She gave a noncommittal nod. "Same as I told you. Rumors, nothing worth mention. Almira said Daniel was more convinced in his last letter, though."

Jay nodded and put his hands behind his head; it was getting stuffy in the drawing room. "He said the 67th was on the move, even if the captain was keeping mum about why."

There was a brief silence, and then they both stood up and said in unison, "I think I need fresh air."

Jay couldn't help but grin, and Char returned it. "Almira and Anna have been wanting to show you their garden," he suggested. "I think they have questions about…well, I don't remember, but they do."

"Oh, yes, I'm quite the garden guru," Char said solemnly. "Women trip over themselves trying to gain my advice."

"Are you as good at gardening as you are at needlework?"

"Most definitely," she said with a grave nod.

"Charlotte! Jonathon!"

The doors to the drawing room burst open, and Almira flew in, followed closely by an unusually bright-eyed Anna. "Oh, you simply won't believe it," the former cried, rushing towards them with a crumpled piece of paper in her hand. "Father! Mother! Come quickly!"

"What's happened?" Charlotte asked. "Is everything all right?"

"All right?" Almira echoed, waving the paper. "Everything's wonderful! Oh, Johnny," she added, throwing her arms around him and squeezing exuberantly.

"What is all this?" Pa had come into the room, Ma clinging to his arm. "Jonathon, are you the cause of all the hullabaloo?"

"No, Pa," Anna breathed. "We've just had an express from Danny!"

"Calm yourself, Missus Hall," Pa said bracingly as Ma gave a cry of alarm. "Tell us why you've disrupted the peace, Anna, Almira."

"The rumors of battle are true, all true!" Anna cried, her bright eyes sparkling. "Our brave boys have engaged the enemy at Manassas Junction. The 67th struggled valiantly for our Virginia!"

"Oh, Daniel!" Ma exclaimed, tears leaping to her eyes.

"Read us the letter, Almira," Pa commanded.

Almira obeyed. "July the twenty-first, 1861. Manassas Junction, Virginia.

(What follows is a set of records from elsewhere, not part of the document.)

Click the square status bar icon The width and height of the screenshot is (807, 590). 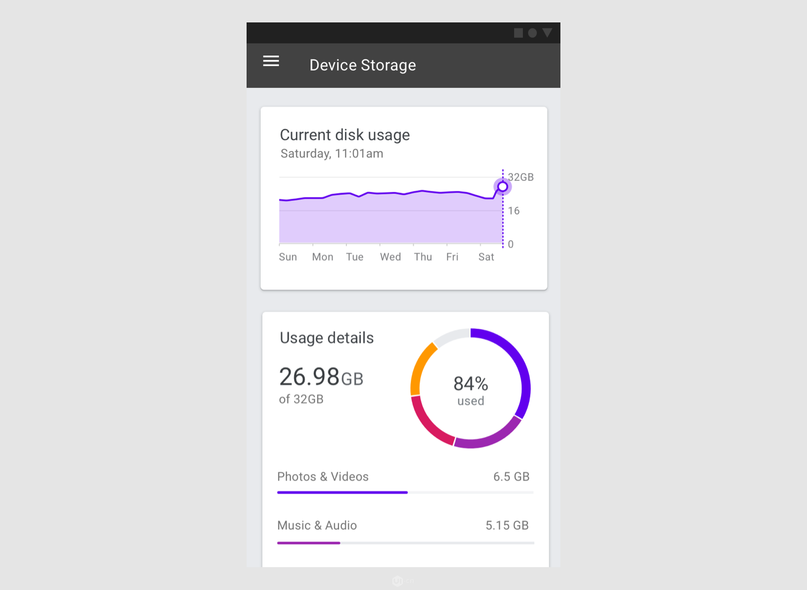click(x=518, y=33)
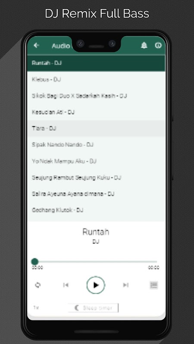Viewport: 194px width, 344px height.
Task: Skip to the previous track
Action: click(66, 285)
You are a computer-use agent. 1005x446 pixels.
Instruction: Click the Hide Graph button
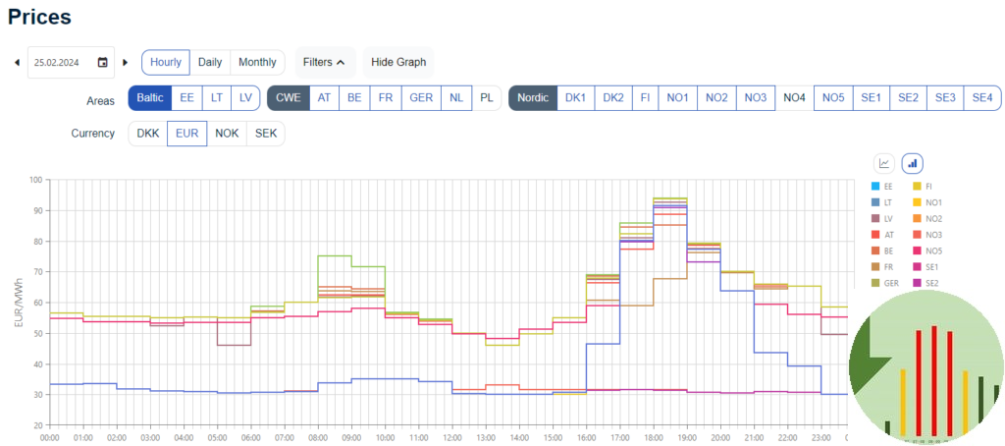398,62
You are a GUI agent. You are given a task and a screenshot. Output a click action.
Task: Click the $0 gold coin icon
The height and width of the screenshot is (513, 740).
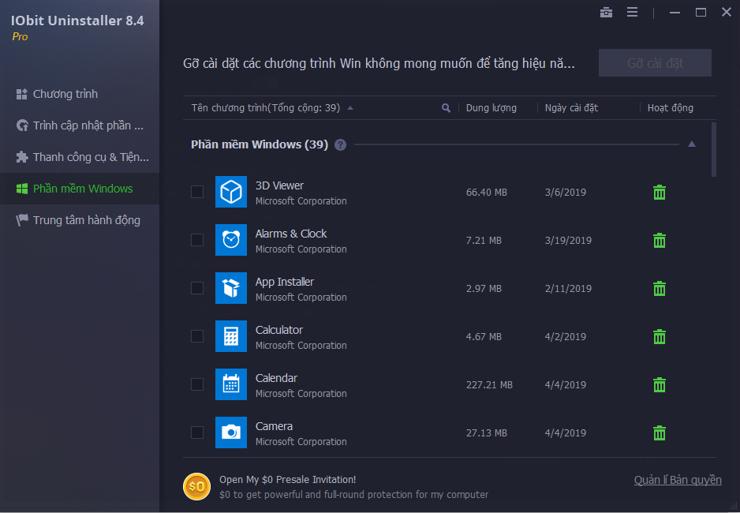196,486
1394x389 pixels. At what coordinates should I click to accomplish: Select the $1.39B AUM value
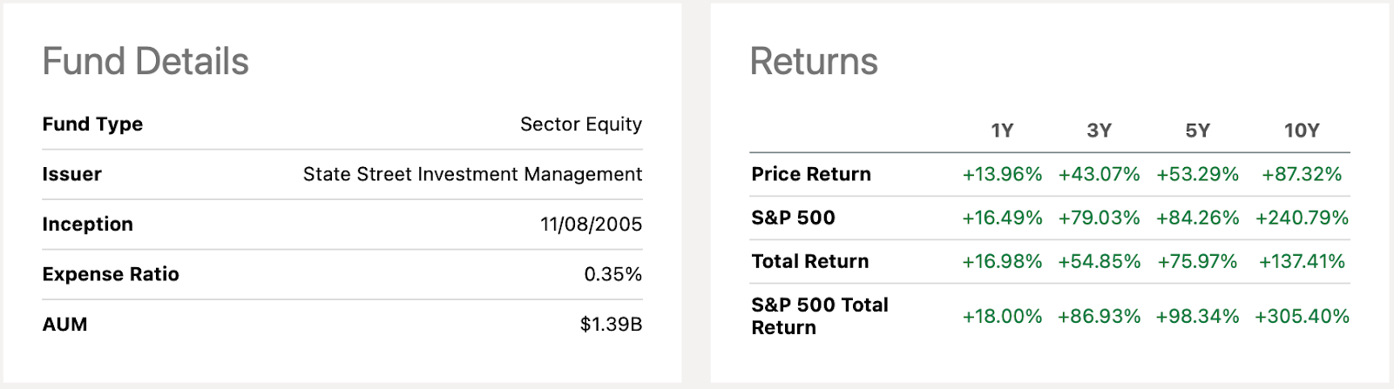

My dearest Mother and Father, and to my brothers Benjamin and Jonathon, and sisters Almira and Anna,—I hope this letter finds you all in good health. It is gray here. Rain is not far off. Perhaps it is fortunate, for it will wash these fields of the crimson blood spilt this day.

"I am well, not hurt too much, only tired and perhaps a bit sore. I found a wounded Yankee soldier under the brush after the fighting, and he attempted to shoot me through. Managed to bruise my shins a sight with his musket stock after his shot went wide, but bled out before I could get him help.

"I should feel like sleeping for a week, but I am far too exhilarated,—yet heartbroken,—to get a moment's rest. We fought valiantly under our glorious "Stars and Bars", and the Yankees were forced back before long. I am quite full of pride for my comrades. We have earned this victory, and Heaven knows we have been working hard to warrant it.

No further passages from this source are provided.